To add to the sense of urgency, odds are, the employees who fit into this retirement bucket have also moved up your org chart. They not only hold leadership positions, but an invaluable amount of information--tricks of the trade, wisdom, and advice that, if left unspoken, could retire along with your employees.
One of the many challenges facing organizations regarding the silver wave of retirement is facilitating this knowledge transfer. Here are tips to speed up the process:
1. Provide backup training and encourage documentation
Aka the "hit by a bus" plan. If someone leaves unexpectedly, their role and responsibilities should be documented. If you haven't already, conduct job assessments and identify the major tasks and responsibilities of your key constituents. For every MAJOR function, the incumbent should develop guides to coach newbies through the process. By systematizing jobs, you'll have a much easier time duplicating them.
2. Identify the core competencies that contributed to your retiree's success
Examples could include productivity, customer focus, relationship building, or detail orientation. Whatever they may be, pinpoint them and train, train, train. Make sure that the traits of your successful employees are defined and passed down.

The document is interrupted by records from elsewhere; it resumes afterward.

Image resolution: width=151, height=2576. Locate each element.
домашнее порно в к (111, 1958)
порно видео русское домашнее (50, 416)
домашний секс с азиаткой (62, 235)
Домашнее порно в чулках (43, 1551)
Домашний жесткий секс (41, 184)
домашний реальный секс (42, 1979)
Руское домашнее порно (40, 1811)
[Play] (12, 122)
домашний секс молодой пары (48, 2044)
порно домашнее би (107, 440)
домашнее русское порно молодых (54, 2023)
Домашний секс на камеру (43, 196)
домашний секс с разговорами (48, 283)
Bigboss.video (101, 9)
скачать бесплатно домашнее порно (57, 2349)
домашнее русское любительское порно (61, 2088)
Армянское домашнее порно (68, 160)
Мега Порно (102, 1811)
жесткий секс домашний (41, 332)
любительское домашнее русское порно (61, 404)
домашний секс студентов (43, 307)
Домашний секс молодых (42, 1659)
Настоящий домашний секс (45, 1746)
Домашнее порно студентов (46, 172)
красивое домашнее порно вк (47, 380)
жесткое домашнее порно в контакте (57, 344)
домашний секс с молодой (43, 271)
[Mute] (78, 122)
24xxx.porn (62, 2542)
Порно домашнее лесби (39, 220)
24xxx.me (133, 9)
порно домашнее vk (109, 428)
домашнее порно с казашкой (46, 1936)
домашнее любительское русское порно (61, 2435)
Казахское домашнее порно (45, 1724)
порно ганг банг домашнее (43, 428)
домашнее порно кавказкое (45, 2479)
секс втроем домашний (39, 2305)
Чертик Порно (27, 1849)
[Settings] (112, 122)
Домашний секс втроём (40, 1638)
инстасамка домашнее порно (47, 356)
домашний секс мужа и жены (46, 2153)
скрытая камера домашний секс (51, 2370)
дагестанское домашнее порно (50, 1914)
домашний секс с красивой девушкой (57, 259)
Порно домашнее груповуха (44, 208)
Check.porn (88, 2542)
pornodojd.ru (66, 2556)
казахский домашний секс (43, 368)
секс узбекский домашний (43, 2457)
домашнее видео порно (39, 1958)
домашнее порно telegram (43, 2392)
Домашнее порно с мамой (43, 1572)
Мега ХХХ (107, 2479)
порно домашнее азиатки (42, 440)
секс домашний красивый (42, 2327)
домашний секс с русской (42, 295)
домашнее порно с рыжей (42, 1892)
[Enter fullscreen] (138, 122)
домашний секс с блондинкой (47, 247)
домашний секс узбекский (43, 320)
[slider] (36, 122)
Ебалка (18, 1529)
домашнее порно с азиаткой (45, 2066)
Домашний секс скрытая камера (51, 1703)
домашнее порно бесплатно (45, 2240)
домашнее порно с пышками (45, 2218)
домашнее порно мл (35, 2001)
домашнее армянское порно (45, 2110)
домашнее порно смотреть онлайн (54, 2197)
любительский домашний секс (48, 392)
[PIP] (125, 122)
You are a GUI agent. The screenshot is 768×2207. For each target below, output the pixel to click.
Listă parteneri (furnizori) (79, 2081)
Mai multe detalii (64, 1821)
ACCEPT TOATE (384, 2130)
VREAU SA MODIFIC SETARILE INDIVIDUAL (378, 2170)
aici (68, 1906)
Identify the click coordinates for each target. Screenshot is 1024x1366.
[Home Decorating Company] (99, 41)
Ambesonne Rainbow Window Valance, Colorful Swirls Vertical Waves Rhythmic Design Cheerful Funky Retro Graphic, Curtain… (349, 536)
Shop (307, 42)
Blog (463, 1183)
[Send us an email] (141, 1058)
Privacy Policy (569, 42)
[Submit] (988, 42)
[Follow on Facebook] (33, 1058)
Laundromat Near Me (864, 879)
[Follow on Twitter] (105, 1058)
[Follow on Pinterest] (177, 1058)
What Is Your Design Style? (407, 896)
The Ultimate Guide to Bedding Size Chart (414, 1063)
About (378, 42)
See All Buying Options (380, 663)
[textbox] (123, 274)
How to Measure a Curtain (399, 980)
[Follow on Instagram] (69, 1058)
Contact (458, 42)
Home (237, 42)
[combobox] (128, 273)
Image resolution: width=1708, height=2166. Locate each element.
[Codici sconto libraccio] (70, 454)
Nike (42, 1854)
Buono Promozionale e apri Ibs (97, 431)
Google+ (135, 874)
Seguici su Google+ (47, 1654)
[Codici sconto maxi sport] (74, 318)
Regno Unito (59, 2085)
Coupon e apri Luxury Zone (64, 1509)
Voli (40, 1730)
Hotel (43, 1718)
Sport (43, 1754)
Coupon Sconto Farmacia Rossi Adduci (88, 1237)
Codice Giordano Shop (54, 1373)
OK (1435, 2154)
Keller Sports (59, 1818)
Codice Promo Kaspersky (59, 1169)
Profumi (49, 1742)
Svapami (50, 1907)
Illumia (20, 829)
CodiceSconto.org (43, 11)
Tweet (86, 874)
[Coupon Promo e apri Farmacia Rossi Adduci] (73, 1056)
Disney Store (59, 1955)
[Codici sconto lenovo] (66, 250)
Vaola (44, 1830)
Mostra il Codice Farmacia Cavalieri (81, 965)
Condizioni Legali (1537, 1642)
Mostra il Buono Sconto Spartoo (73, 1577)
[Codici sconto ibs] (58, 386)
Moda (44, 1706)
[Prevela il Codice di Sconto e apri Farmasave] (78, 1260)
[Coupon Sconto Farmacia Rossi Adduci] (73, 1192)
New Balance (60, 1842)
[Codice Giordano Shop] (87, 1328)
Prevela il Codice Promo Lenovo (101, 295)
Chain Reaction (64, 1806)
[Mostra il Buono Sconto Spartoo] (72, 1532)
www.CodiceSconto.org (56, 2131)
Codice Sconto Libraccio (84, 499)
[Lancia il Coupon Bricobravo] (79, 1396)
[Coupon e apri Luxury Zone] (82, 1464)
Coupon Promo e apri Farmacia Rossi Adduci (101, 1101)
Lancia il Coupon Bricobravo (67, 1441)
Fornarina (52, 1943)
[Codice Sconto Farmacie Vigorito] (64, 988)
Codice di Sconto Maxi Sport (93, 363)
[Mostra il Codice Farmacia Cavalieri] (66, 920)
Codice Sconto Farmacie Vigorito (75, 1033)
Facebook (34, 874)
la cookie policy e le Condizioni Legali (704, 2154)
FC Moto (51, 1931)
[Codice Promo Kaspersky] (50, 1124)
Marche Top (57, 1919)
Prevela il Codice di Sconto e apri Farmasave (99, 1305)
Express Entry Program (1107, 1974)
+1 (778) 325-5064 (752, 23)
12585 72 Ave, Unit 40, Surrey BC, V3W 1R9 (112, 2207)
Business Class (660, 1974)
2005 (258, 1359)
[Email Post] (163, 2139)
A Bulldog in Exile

3. Develop processes that lend themselves to knowledge sharing
You could implement a mentorship/buddy program, promote job-shadowing, leverage your internal L&D department to curate educational content, or facilitate internal networking initiatives. Put an emphasis on relationship building, learning, and collaboration. Better yet, invest in tools that elicit teamwork. At Welltower, we use programs like WebEx, Trello, and Chatter.
4. Encourage your tenured employees to delegate tasks
As your employees progress, they should have less technical tasks and more people development responsibilities. Everything that can be should be delegated. Leaders must seek to scale themselves through their people and should be rewarded for doing so.
5. Maximize the use of your information systems
One of the greatest benefits of information systems is the automation of processes and the safeguards that protect them. By providing system training, organizations simultaneously teach years of process design. If you have systems, use them.
It may not be convenient, but preparing your organization for retirement is necessary. It turns brain drain into brain gain.